#### The task
All lines with the word "plus" in the material below are required.

#### Source information

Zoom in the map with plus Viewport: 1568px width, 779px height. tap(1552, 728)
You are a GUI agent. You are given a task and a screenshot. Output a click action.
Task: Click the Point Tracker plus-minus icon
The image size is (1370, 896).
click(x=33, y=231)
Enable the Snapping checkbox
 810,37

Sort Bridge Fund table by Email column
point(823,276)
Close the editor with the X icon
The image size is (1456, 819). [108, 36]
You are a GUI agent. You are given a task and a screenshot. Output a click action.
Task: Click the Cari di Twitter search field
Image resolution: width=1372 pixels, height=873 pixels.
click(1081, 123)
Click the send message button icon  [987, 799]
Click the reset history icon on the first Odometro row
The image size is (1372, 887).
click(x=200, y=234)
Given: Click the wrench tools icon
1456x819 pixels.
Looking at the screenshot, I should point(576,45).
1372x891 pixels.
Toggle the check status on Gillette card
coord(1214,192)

#### Reply to the exercise
Zoom in the map with plus Viewport: 1568px width, 779px height. tap(1552, 728)
Task: Click the Point Tracker plus-minus icon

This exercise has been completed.